CRÍTICA | “Família de Aluguel”
- Guilherme Cândido

- há 12 minutos
- 2 min de leitura
*Crítica publicada como parte da cobertura do Festival do Rio 2025

Precisando de alguém para lhe encorajar durante uma apresentação importante? Ou quer ajudar um amigo enlutado a ter com quem conversar? Mais, precisa de alguém para se passar outra pessoa? Acredite se quiser, mas existe uma empresa capaz de suprir todas as demandas acima. Uma não, várias, pois no Japão esse tipo de serviço é extremamente popular desde o início da década de 90, como Werner Herzog mostrou em Uma História de Família (2019).
Em Família de Aluguel, parte da seleção oficial do Festival de Toronto, Brendan Fraser interpreta Phillip, um ator com dificuldades de conseguir papéis em Tóquio, onde decidiu recomeçar a vida sete anos atrás. Solitário, ele passa as noites observando pessoas através da janela do seu apartamento, como se desejasse compartilhar da felicidade testemunhada. Até que recebe o convite de uma empresa famosa por “alugar emoções”. À procura de alguém para interpretar um “americano triste”, Tada (da premiadíssima série Xógum: A Gloriosa História do Japão) convence Phillip a aceitar o serviço de comparecer a um funeral transmitindo pesar. É apenas o início de uma inesperada carreira que fará o sujeito repensar a própria vida.
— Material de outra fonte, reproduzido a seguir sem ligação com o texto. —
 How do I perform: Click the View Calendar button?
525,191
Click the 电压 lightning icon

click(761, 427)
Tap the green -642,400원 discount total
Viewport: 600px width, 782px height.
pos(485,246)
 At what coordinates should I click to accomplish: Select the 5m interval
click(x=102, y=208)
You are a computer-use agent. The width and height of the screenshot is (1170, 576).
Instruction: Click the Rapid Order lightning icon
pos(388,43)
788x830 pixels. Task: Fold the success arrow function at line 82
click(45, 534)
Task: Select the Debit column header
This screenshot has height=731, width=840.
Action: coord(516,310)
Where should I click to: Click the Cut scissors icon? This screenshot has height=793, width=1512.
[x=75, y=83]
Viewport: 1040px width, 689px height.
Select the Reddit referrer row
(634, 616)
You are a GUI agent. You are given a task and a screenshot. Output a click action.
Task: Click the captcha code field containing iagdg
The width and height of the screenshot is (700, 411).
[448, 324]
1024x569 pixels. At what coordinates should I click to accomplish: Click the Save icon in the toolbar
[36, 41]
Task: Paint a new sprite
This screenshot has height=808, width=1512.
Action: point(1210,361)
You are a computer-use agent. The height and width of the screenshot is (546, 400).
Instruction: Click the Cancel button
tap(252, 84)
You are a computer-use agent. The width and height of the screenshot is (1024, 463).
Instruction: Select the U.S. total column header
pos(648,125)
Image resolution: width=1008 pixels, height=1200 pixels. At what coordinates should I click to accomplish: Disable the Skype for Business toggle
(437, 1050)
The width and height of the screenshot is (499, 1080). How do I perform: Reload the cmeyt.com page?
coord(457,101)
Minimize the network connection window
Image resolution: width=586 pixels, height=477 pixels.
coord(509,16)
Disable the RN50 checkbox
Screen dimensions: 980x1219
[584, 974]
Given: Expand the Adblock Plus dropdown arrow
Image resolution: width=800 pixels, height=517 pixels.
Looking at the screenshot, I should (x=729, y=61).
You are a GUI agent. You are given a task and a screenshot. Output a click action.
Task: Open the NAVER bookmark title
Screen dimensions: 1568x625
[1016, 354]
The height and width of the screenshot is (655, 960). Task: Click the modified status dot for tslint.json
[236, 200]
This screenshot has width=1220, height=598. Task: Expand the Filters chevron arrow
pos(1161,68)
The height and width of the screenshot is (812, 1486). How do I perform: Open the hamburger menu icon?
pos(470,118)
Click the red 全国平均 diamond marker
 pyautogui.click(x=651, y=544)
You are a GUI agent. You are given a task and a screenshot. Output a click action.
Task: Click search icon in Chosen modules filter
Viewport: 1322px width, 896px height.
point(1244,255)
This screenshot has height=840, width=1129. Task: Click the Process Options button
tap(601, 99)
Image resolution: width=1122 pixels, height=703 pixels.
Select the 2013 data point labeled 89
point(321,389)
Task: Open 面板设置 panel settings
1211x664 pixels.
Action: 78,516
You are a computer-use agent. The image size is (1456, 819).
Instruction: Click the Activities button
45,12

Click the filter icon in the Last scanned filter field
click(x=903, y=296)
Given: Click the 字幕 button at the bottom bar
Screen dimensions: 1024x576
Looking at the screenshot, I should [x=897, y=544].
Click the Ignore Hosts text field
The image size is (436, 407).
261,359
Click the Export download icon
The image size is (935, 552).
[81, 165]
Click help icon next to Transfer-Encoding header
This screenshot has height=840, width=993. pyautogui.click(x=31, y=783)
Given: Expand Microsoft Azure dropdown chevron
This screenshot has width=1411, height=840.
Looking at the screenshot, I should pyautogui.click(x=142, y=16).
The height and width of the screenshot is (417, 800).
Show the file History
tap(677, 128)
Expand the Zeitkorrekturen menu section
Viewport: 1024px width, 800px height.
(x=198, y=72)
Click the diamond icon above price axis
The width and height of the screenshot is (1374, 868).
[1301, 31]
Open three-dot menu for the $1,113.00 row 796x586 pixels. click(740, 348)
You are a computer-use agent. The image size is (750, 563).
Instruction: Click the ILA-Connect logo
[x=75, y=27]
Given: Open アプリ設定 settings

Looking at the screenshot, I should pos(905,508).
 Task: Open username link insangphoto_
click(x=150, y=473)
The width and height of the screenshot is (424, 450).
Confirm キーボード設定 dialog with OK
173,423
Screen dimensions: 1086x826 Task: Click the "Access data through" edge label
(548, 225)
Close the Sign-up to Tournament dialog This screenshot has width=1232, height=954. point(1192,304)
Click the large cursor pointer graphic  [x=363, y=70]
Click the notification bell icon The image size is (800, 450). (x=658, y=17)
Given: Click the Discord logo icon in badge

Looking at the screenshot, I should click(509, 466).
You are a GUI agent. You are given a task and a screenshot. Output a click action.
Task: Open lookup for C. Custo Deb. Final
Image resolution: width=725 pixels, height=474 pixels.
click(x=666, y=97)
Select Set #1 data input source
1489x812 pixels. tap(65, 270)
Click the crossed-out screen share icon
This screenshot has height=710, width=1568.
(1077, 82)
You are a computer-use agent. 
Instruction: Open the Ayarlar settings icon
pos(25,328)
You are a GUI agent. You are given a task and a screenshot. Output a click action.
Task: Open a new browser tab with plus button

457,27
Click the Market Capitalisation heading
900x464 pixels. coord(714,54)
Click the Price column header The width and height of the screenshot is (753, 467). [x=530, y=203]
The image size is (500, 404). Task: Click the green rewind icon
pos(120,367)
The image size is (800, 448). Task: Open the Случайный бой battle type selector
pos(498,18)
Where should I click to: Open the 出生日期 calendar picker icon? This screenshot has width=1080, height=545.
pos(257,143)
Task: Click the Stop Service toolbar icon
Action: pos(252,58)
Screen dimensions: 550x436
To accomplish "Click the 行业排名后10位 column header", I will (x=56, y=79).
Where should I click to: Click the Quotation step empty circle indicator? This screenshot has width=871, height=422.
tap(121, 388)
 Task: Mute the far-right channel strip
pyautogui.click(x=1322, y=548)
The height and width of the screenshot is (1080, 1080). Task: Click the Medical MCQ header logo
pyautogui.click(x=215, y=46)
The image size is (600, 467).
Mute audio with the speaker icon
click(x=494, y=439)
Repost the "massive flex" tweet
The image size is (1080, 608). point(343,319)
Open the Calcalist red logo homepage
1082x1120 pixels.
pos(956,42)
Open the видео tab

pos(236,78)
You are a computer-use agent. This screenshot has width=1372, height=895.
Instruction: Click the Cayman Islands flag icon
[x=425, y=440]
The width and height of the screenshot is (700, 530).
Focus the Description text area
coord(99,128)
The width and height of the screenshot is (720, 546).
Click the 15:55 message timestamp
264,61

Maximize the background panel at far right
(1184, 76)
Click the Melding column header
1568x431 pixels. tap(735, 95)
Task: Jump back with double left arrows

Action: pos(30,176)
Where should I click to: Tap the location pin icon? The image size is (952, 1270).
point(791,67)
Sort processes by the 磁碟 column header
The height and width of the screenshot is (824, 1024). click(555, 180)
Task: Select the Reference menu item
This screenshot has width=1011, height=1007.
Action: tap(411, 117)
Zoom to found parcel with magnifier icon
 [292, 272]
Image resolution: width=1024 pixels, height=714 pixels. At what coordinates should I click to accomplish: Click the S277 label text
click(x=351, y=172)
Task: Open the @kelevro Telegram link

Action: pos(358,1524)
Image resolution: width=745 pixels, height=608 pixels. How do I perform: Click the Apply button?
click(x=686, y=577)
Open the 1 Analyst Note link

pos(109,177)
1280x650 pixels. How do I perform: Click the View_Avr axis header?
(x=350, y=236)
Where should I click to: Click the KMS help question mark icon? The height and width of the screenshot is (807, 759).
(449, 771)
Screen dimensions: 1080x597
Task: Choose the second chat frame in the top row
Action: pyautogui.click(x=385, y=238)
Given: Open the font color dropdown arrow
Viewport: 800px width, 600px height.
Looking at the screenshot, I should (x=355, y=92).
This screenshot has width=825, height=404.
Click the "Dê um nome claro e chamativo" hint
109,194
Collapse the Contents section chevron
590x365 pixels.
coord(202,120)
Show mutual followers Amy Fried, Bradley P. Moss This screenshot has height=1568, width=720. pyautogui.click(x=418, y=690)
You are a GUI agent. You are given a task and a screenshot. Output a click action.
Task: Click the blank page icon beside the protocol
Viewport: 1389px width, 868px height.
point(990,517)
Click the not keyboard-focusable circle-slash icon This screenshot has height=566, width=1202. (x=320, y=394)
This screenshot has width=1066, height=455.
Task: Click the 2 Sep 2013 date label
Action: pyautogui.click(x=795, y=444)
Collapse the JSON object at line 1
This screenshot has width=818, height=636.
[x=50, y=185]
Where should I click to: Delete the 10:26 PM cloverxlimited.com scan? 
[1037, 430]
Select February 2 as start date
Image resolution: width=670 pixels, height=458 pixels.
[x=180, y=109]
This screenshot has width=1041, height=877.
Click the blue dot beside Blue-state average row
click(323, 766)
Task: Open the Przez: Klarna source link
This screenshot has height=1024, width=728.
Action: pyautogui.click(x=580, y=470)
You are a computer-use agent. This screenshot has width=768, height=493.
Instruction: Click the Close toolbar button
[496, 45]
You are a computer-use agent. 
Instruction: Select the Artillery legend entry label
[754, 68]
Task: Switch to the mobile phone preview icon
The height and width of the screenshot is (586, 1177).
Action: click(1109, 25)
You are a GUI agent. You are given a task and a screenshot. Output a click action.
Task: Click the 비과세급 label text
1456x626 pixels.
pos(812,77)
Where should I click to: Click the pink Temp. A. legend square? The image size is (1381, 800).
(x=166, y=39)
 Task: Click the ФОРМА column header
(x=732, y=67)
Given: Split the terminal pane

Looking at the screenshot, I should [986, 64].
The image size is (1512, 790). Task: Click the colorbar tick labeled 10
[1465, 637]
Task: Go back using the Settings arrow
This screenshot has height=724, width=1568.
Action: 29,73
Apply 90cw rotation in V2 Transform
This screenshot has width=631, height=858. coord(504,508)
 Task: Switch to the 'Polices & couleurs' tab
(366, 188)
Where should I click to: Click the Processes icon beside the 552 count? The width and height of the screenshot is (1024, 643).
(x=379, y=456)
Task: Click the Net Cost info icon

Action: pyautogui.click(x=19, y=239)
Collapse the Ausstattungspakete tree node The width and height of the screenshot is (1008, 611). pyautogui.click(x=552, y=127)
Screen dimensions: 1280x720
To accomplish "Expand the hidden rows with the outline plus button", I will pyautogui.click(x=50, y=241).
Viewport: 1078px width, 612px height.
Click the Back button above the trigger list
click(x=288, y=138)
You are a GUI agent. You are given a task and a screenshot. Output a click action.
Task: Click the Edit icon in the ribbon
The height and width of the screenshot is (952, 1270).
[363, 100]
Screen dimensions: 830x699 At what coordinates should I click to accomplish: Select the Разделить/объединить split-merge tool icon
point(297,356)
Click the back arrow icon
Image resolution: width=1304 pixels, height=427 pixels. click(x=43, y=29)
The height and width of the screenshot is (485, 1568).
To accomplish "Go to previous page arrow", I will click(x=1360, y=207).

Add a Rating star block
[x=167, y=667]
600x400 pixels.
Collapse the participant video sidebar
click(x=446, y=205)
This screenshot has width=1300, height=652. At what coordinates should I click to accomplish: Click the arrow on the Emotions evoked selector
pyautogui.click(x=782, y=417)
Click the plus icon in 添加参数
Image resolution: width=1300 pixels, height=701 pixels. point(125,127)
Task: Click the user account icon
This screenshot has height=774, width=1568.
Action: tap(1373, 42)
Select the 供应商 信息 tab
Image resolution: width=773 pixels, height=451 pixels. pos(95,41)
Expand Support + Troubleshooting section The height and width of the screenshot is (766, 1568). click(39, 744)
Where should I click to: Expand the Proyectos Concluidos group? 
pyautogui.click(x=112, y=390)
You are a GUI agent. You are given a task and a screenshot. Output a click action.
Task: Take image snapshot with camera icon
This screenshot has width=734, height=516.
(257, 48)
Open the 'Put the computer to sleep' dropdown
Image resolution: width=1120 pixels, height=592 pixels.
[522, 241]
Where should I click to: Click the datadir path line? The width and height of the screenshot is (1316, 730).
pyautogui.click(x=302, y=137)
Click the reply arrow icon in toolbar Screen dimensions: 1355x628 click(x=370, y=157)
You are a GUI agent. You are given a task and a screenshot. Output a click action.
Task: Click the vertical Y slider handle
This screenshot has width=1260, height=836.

Principalmente depois de viver Kevin, o pai que abandonou a filha pequena anos atrás. A mãe, no caso, precisa da presença de uma figura paterna para passar no processo seletivo de uma importante escola. Três semanas de atuação passam tão rapidamente que ele aceita encarnar também John, repórter que "entrevistará" um ator já idoso que vive triste por ter caído no ostracismo.

Trata-se de um conceito fascinante e com alto potencial para gerar um dramalhão destinado a fazer sucesso na Sessão da Tarde, principalmente graças à presença do sempre carismático Brendan Fraser. Três anos após vencer o Oscar pelo problemático A Baleia e abrir o caminho para projetos mais voltados para o drama, o eterno Rick O’Connel da trilogia A Múmia parece talhado para o papel de Phillip. Emprestando seu carisma habitual ao enxergar o protagonista como uma espécie de gigante gentil, o ator carrega o filme nas costas mesmo quando tudo parece descambar para uma injeção de sacarose.

A diretora Hikari, mais conhecida por ter criado a série Treta (2023) da Netflix, tenta fugir da dramédia clássica, adiando conflitos e complicando dilemas, mas todos os caminhos levam ao mesmo final aveludado e edificante. O clima ameno e as piadas leves mantém o drama controlado, ganhando contornos poéticos graças ao trabalho em conjunto de Hikari com o diretor de fotografia Takurô Ishizaka (de Todos Nós Desconhecidos), que rende uma sequência evocativa com Phillip observando o escurecido prédio da frente do seu apartamento como se este fosse uma imensa HQ, com as janelas iluminadas remetendo a quadrinhos com pessoas vivenciando suas próprias histórias.

Apesar de não ser tão profundo quanto parece, Família de Aluguel nos dá a felicidade de ver um Brendan Fraser bem não apenas no aspecto dramático, mas também fisicamente. Mais magro, com mais cabelo e com um aspecto infinitamente melhor, o astro parece muito perto de voltar à velha forma e torçamos para este simpático projeto ser o indicativo de uma nova boa fase de sua carreira.